We have an ongoing issue with the eRI’s identity service which is causing a variety of inconsistent user experiences on the platform (and may yet be behind other problems that we haven’t linked yet). This issue is (unfortunately) ongoing since at least Q4'24, we recently realised there is a gap in our Statuspage communications for this, hence the degraded state now recorded against the Identity Service.
We have been working with vendor support from Red Hat over the last few months and are in the process of engaging them to do further analysis (and assist with fixes and/or mitigations).

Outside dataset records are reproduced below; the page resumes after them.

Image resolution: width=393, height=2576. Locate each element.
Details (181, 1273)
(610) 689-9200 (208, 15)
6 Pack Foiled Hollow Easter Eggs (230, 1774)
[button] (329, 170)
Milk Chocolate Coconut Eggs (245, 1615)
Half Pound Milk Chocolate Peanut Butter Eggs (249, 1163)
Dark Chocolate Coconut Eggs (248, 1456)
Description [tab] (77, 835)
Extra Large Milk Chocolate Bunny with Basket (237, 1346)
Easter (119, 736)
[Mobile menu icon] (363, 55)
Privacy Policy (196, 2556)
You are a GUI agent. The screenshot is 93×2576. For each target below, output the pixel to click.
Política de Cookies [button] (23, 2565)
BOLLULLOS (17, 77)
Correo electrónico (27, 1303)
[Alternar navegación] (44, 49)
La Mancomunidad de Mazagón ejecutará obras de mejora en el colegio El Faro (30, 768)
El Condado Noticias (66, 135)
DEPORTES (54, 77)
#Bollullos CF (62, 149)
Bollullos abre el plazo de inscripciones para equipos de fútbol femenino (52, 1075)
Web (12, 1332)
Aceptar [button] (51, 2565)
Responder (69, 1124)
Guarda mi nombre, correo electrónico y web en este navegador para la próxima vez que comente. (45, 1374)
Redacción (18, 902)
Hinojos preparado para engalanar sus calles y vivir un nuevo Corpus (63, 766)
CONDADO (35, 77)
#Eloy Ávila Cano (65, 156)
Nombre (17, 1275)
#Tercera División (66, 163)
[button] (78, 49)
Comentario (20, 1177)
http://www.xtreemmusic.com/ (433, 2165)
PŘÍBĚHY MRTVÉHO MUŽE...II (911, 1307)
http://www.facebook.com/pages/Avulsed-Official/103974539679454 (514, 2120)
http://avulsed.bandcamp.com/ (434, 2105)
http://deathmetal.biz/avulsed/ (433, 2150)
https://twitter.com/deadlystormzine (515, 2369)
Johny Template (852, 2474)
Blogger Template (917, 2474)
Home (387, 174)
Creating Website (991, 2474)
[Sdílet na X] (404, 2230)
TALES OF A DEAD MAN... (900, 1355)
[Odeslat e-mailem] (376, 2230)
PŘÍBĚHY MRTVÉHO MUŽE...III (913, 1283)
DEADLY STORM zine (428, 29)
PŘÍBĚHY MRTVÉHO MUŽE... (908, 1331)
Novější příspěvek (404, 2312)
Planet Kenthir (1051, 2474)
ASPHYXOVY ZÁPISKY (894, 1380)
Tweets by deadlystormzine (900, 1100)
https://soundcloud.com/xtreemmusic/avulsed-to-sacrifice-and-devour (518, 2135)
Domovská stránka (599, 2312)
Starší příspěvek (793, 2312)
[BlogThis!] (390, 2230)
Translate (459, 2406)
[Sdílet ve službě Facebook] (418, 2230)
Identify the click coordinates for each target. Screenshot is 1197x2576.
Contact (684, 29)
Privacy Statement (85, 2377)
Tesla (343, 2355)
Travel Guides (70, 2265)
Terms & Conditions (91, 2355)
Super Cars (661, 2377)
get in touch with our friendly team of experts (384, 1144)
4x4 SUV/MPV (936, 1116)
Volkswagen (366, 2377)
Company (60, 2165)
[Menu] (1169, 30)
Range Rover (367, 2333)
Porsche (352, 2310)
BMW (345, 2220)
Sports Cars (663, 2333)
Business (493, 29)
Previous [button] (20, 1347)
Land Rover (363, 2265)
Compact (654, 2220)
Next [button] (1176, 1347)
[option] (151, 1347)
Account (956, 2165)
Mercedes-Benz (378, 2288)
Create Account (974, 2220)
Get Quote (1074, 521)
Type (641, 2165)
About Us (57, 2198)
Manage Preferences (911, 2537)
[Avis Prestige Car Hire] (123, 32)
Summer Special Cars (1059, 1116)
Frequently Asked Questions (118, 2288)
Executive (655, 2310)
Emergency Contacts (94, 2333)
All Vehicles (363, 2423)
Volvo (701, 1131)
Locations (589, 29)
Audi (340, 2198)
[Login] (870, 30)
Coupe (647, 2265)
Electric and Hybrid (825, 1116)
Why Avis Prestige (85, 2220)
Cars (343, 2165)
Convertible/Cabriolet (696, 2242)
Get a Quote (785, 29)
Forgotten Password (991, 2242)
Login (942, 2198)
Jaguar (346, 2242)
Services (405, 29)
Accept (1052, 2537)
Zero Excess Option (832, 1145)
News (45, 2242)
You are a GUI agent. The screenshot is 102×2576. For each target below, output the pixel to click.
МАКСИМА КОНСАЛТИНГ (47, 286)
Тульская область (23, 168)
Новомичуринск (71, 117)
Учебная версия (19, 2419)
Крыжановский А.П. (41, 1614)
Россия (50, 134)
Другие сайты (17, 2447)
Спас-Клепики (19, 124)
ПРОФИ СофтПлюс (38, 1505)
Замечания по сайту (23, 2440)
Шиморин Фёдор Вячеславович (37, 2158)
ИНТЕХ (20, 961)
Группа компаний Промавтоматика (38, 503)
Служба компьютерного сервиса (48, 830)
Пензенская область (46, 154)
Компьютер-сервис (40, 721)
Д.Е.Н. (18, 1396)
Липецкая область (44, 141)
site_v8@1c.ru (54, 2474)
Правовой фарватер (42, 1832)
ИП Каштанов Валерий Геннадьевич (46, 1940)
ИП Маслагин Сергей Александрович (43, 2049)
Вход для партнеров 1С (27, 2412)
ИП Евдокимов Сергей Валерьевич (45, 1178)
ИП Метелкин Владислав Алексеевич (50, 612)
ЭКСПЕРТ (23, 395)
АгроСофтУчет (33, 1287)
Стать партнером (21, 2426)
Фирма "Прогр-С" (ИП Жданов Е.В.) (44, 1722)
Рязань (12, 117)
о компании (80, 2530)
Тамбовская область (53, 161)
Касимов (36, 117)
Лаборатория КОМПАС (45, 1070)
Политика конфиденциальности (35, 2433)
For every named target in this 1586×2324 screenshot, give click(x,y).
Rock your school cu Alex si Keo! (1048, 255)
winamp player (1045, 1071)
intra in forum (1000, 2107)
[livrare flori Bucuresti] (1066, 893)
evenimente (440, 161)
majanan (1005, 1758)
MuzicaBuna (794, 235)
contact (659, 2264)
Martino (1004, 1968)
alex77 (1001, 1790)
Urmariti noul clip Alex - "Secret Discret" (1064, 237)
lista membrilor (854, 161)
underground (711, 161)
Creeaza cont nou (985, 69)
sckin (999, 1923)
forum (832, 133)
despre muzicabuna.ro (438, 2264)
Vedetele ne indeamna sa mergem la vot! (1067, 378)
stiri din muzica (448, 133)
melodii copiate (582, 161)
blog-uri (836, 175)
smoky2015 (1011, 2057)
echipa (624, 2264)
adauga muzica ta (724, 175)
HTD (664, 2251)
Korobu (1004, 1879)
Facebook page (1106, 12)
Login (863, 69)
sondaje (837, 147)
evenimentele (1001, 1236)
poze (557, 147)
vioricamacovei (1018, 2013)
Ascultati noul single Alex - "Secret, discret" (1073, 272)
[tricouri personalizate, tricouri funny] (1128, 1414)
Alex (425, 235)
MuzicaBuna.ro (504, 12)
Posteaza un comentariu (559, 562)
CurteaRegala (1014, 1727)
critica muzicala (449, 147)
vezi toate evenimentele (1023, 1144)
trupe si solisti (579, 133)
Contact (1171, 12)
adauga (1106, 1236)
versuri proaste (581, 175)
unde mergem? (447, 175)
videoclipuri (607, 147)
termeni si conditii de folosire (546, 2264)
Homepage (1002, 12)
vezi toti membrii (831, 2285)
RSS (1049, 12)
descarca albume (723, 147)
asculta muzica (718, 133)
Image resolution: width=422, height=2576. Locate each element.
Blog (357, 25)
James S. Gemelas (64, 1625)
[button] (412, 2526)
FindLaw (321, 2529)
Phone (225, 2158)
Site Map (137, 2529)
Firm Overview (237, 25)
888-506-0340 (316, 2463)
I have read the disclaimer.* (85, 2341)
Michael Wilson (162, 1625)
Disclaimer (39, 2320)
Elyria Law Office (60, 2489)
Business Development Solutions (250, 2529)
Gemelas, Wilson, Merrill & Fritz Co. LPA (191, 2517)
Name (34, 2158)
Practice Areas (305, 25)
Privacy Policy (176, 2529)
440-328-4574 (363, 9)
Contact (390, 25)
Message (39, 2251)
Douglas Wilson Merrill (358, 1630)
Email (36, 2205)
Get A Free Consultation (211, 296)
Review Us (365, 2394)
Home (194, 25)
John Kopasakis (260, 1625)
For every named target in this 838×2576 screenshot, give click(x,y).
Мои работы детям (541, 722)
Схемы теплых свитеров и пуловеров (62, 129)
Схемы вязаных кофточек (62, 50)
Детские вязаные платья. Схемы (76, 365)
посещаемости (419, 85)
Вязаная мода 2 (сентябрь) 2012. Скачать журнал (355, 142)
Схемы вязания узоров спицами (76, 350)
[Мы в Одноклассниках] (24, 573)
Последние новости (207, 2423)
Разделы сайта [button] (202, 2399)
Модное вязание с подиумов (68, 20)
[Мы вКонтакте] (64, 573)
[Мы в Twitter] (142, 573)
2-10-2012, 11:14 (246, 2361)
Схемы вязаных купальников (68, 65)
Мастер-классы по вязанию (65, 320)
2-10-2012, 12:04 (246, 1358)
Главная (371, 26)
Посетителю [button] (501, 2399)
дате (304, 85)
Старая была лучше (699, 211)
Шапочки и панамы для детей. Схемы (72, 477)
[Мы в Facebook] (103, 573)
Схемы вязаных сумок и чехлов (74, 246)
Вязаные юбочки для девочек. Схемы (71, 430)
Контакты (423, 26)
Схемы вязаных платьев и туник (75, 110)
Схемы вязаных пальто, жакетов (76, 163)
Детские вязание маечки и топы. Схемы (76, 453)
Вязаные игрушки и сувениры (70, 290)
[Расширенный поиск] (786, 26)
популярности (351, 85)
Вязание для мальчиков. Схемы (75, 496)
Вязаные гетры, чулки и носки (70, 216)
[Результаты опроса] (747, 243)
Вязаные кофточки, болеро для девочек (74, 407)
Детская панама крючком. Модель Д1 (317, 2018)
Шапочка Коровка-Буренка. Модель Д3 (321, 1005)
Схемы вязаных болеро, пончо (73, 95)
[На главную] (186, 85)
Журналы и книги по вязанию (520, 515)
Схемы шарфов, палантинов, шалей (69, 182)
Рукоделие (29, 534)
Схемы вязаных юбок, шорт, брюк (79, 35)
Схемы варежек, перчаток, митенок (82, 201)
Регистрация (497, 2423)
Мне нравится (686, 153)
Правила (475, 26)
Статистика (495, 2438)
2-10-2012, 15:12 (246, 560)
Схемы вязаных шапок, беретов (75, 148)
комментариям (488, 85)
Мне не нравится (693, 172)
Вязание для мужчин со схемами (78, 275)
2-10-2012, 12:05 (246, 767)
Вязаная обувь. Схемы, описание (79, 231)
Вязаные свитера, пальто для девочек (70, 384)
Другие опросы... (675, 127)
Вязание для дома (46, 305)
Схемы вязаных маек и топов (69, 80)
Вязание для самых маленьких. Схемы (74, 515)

This issue results in symptoms such as: - OnDemand service being slow to load and launch sessions. - Globus file listing timeouts. - The filesystem feeling slow, commands such as "ls -l" take a long time. - The above symptom is because full group resolution takes a long time (~1 minute or more) for an initial (non-cached) query and then completes quickly (until local caches expire). This may result in users experiencing slow/inconsistent performance for IO heavy workloads when there is group resolution involved in the file access or metadata operations. In some cases this may be mitigated by using numeric user and group IDs instead (e.g. “ls -n”). There are many different shell commands and interactions that might experience this issue. - Dataset and Project access inconsistencies on different nodes. In some cases the local caches are populated with incomplete data (due to upstream timeouts) which then results in a machine having an incomplete group resolution for an impacted user. This might be experienced by the user as an inability to access data in a Dataset that they are a member of.
If you are experiencing any of these issues or something like them, please do still report them to support so we can effectively track the impact and look at mitigations for your particular issue.